L'unité nationale est en jeu
La Razón voit l'identité de l'Espagne en péril :
«Le résultat des élections nous place dans une situation humiliante : le gouvernement espagnol est tributaire de partis qui ont pour programme la destruction de 'l'unité indissoluble de la nation espagnole, de la patrie commune et indivisible de tous les Espagnols' [selon les termes de la Constitution]. ... C'est un tableau dégradant que l'Espagne donne à voir à ses 26 partenaires de l'UE, en plein milieu de la présidence tournante qu'elle assure pour six mois. Le prochain gouvernement dépend du bon vouloir d'un condamné en cavale. ... L'Espagne risque réellement de perdre son identité nationale et historique.»

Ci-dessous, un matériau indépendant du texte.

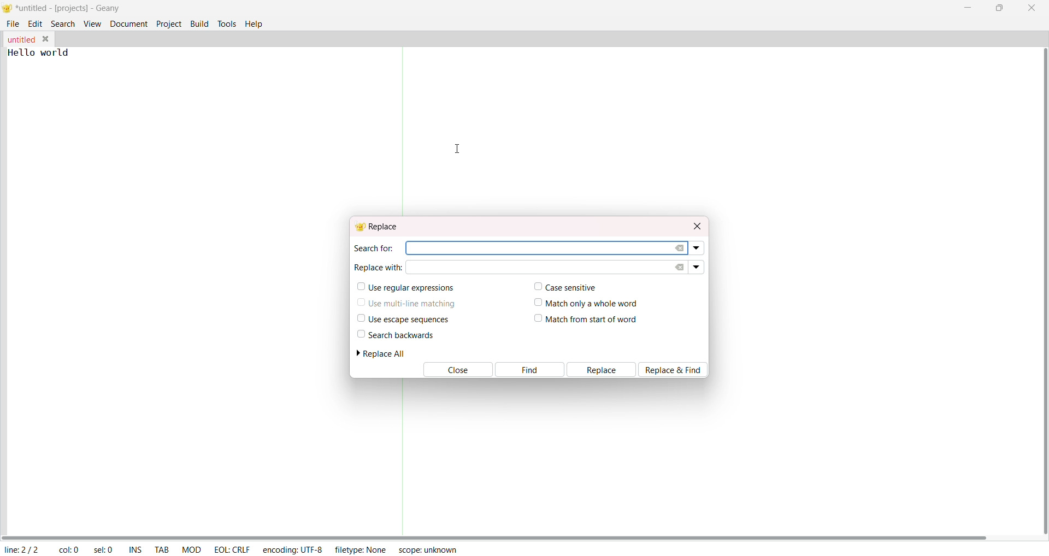 The height and width of the screenshot is (556, 1049). Describe the element at coordinates (39, 52) in the screenshot. I see `Hello world` at that location.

La vague nationaliste a été stoppée
Il s'agit d'un vote-sanction pour l'extrême droite, estime La Tribune de Genève :
«Vox a fini par effrayer une partie de ses propres électeurs, revenus dans les rangs de la droite traditionnelle (PP). Arrivé en tête, le parti d'Alberto Núñez Feijoo a réussi à freiner l'ascension de l'extrême droite, même s'il n'a pas de majorité pour former un gouvernement, avec ou sans son encombrant allié. Faute de résultat clair, les Espagnols pourraient se diriger vers de nouvelles élections, mais ils envoient un signal fort aux Européens. ... En donnant à Pedro Sánchez assez de voix pour tenter de former un gouvernement, ils offrent un sursis à l'un des rares dirigeants de gauche en Europe. En désavouant Vox, ils stoppent la vague nationaliste et xénophobe qui gagne le continent.»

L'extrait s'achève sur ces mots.